[Start of section]
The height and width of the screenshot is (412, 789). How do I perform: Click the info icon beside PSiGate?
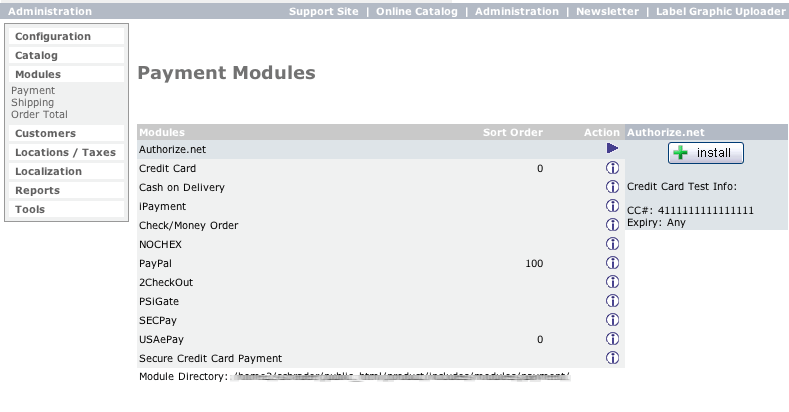(x=613, y=301)
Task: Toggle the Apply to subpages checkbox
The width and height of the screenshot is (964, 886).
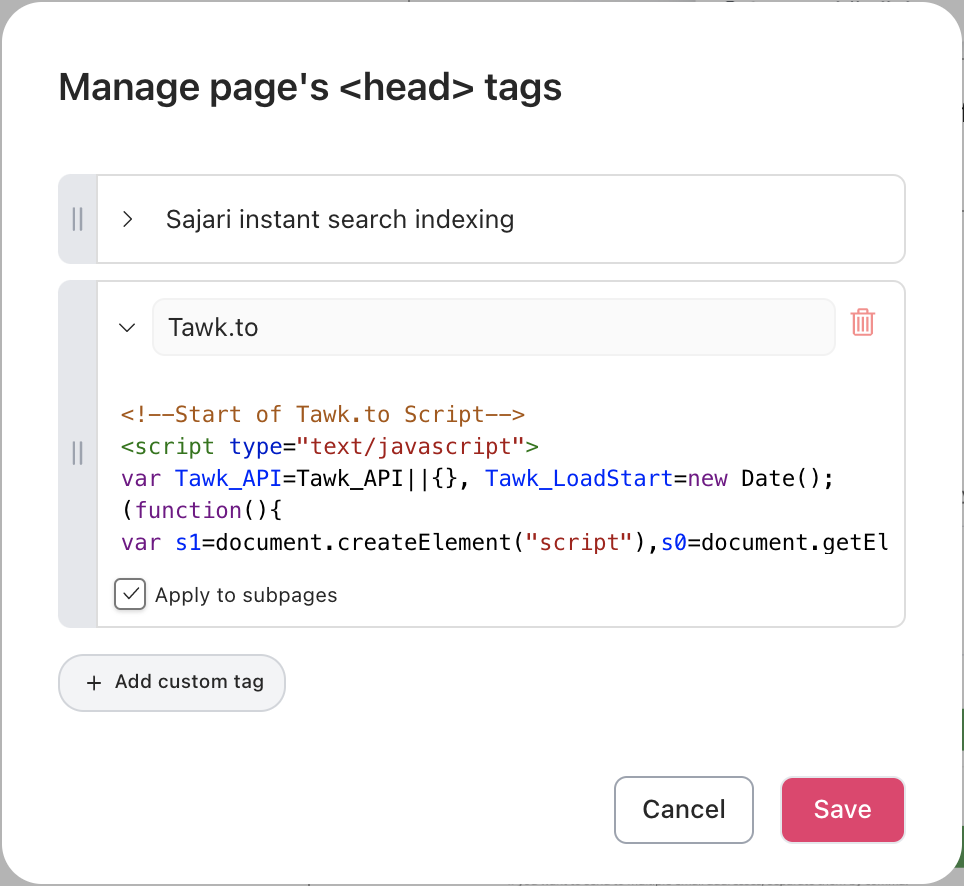Action: (130, 595)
[End of section]
__WHAT TO WORK ON__.
Starting at the line with "The width and", write out every line exactly through the final line of the records above, both included, and skip the pictures.

__SOLUTION TO THE PROBLEM__.
The width and height of the screenshot is (964, 886).
Action: (130, 595)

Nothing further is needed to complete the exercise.